The boundaries that matter live in code
The most transferable idea in the project: players will try to sweet-talk an AI, so the critical limits are reinforced in code rather than trusted to the prompt alone. (Softer rules — like which players may ask for world changes — do live in the prompt, and the design treats every operator as someone you’d hand RCON to.)
- Gifts are a code-level allowlist in
gift.js— no amount of persuasion produces a netherite sword. - An RCON guard (
rcon_guard.js) enforces the “NEVER run” list on the exact paths Clawd is pre-approved for: admin verbs blocked in any namespace,kill/tprefused unless every selector is provably tight,execute ... rununwrapped and inspected. Fifty-plus offline test cases include the prompt’s own repair commands as must-pass. - Per-player token budgets — cooldowns plus hourly and daily caps, with an in-character “I need a little rest” denial that costs zero tokens.
- Op visibility: every deliberate command Clawd executes is echoed to online operators as a gray
⚙ Clawd:line, so the adults can see exactly what the crab is doing.
The body problem
Clawd’s avatar is an invulnerable allay with AI disabled — vanilla allay pathfinding once flew it to build-height y=261, never to be seen again. All movement is bridge-driven teleports: it glides beside whoever spoke to it last, freezes on clawd stay, and flies home to a depot when everyone logs off, where it patrols and sorts dropped items into per-item-type chests. None of that costs tokens.

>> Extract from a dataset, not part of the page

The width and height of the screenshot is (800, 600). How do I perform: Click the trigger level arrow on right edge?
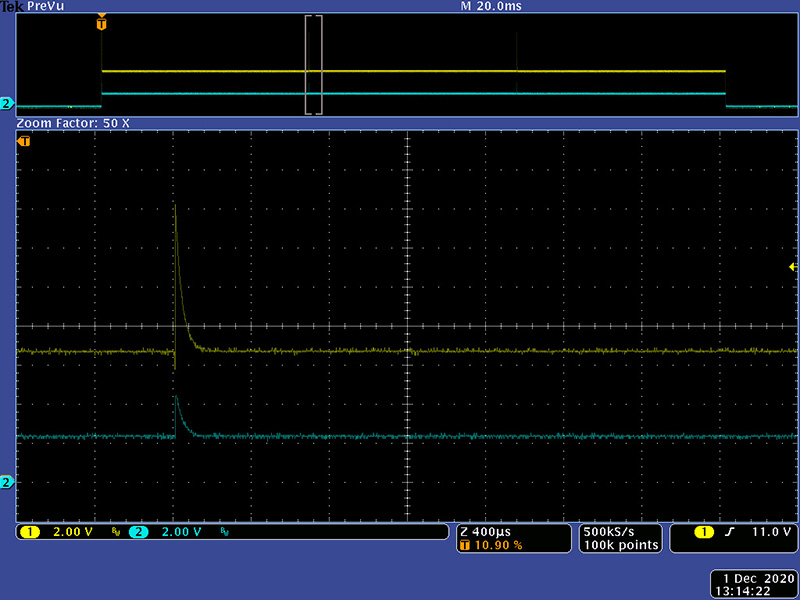point(793,267)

The crab look ships as resource packs for both editions, generated from a single cube spec: Bedrock gets true custom allay geometry with swinging claws (name-keyed, so wild allays are untouched), while Java — where packs can’t reshape entities — gets a crab item-display the bridge floats over the carrier allay.
Hard-won lessons
The repo doubles as a field guide to making an agent inhabit a live game server: entities summoned into unloaded chunks succeed but become invisible to every selector (the old respawn loop once stacked 83 invulnerable allays); tmux 3.3a’s send-keys fails precisely when no human is attached, which is exactly when you need it; and plugin command shadowing means anything RCON-driven must use minecraft:-prefixed commands or an entirely different plugin answers.

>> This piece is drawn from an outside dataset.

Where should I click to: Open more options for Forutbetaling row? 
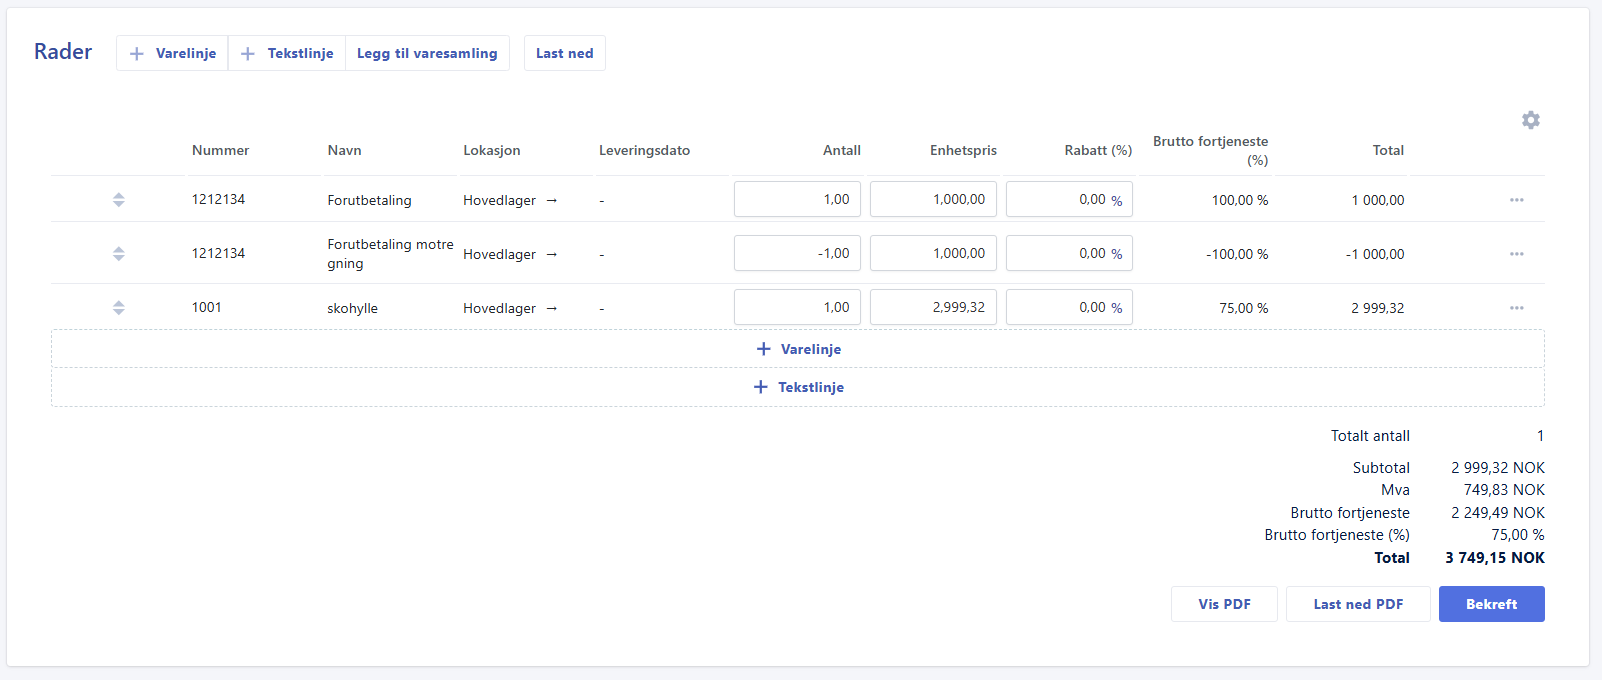pyautogui.click(x=1516, y=200)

An optional ambient mode teaches Clawd to overhear. World events — first-ever joins, advancements, deaths — are already relayed with a percent chance, and proximity chat is built but deliberately off until an operator says clawd listen on: the prompt’s instruction is “may notice, not must reply,” and whether that keeps Clawd tastefully quiet is the next thing to tune with kids online. Presence, rationed — every relay costs a brain turn, so cooldowns and hourly caps in the config are the token budget.